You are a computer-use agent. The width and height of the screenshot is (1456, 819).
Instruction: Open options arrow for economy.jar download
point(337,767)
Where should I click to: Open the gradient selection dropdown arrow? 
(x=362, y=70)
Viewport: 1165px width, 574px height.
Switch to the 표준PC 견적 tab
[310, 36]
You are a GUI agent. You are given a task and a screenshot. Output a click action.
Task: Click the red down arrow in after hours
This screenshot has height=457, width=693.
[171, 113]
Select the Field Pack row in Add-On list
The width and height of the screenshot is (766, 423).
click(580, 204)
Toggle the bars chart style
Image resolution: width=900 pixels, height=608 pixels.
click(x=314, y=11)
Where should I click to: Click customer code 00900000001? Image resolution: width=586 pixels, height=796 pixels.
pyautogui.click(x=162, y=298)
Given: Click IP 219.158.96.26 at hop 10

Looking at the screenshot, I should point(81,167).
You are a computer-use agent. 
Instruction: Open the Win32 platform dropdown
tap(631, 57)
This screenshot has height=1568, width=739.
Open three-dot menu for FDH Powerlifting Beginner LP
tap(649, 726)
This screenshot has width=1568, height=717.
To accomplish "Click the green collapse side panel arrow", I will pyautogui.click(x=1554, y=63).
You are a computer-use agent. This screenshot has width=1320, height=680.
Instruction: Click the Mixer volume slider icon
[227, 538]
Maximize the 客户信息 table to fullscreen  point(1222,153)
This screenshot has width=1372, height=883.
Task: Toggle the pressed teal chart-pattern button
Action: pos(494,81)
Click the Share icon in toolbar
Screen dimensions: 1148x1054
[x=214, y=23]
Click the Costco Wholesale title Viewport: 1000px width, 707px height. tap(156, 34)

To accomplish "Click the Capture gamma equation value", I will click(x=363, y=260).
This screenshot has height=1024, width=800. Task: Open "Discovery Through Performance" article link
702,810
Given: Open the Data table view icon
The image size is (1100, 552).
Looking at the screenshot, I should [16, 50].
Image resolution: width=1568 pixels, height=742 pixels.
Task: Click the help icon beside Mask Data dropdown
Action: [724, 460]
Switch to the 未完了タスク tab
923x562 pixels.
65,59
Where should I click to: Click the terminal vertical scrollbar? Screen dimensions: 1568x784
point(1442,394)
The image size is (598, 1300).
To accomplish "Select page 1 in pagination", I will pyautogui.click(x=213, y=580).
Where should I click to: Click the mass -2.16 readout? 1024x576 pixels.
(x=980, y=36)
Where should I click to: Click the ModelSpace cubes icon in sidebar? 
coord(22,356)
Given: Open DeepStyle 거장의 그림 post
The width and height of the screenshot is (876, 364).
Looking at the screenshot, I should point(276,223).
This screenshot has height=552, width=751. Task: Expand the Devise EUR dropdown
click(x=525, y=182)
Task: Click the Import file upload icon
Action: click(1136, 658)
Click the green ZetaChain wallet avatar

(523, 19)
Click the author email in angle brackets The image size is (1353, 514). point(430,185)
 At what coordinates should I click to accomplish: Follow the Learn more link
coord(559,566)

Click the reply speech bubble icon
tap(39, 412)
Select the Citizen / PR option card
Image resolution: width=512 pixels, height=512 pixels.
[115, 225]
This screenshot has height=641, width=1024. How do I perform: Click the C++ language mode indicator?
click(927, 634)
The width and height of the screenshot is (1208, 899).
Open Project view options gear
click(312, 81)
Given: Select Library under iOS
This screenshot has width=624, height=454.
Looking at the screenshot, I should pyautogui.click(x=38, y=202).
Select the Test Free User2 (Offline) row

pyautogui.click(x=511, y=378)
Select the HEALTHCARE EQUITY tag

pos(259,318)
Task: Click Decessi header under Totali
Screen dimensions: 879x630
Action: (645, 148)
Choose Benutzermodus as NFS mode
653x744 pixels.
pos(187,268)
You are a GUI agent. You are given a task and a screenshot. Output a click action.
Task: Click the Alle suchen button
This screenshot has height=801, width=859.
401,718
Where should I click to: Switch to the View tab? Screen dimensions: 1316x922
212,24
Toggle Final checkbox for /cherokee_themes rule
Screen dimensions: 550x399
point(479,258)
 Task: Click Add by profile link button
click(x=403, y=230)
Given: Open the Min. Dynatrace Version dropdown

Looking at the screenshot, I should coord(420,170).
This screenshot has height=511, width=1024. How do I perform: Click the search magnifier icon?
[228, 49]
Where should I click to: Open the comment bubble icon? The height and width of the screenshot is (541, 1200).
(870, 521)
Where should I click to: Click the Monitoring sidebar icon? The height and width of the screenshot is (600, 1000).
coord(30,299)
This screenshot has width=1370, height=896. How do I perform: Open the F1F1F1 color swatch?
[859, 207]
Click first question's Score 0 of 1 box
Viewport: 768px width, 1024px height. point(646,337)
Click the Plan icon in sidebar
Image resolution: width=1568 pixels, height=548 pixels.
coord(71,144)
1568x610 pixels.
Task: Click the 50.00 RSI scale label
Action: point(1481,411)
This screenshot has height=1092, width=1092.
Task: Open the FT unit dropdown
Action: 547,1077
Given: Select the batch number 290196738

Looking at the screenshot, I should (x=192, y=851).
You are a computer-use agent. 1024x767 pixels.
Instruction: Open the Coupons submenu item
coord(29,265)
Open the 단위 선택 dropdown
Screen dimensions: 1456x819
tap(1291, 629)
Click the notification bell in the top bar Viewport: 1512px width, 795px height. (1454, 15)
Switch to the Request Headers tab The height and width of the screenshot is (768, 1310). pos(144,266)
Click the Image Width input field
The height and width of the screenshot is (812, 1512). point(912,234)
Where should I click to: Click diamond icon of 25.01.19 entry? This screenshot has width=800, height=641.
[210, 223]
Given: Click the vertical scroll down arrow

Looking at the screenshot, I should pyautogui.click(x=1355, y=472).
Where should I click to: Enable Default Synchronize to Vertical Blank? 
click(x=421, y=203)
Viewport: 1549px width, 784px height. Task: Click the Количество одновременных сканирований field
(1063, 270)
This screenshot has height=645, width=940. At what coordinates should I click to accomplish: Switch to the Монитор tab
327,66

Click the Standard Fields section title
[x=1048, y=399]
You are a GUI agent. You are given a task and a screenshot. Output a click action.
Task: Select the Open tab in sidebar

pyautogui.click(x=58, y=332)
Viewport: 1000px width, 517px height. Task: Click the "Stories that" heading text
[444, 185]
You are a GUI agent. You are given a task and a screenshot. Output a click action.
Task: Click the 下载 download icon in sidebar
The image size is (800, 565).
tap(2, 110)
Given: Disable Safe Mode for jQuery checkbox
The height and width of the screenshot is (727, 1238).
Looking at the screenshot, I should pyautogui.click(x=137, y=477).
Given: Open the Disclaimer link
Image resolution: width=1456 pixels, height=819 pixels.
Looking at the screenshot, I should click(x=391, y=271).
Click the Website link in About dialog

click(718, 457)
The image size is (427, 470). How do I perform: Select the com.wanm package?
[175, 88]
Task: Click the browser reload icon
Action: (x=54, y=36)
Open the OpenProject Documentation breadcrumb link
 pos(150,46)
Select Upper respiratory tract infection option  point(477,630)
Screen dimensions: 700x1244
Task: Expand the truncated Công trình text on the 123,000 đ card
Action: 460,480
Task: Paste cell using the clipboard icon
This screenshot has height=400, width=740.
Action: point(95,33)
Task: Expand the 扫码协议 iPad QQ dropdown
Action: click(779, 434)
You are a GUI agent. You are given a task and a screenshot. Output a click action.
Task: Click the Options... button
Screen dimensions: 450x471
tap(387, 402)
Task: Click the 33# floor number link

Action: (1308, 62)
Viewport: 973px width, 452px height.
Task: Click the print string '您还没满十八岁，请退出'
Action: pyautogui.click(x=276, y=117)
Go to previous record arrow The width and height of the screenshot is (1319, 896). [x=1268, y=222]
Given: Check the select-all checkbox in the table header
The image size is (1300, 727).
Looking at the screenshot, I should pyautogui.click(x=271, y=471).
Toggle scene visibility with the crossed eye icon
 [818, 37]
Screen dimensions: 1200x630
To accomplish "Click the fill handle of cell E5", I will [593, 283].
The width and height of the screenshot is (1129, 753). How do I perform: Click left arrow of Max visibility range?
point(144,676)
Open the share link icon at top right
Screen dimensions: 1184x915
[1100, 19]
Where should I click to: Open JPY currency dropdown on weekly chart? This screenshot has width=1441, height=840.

# EXERCISE GOAL
Copy out the part of the listing that opens with the line containing "Task: Paste cell using the clipboard icon" and closes with the line containing "will [593, 283].".

# RESULT
Task: Paste cell using the clipboard icon
This screenshot has height=400, width=740.
Action: point(95,33)
Task: Expand the 扫码协议 iPad QQ dropdown
Action: click(779, 434)
You are a GUI agent. You are given a task and a screenshot. Output a click action.
Task: Click the Options... button
Screen dimensions: 450x471
tap(387, 402)
Task: Click the 33# floor number link

Action: (1308, 62)
Viewport: 973px width, 452px height.
Task: Click the print string '您还没满十八岁，请退出'
Action: pyautogui.click(x=276, y=117)
Go to previous record arrow The width and height of the screenshot is (1319, 896). [x=1268, y=222]
Given: Check the select-all checkbox in the table header
The image size is (1300, 727).
Looking at the screenshot, I should pyautogui.click(x=271, y=471).
Toggle scene visibility with the crossed eye icon
 [818, 37]
Screen dimensions: 1200x630
To accomplish "Click the fill handle of cell E5", I will [593, 283].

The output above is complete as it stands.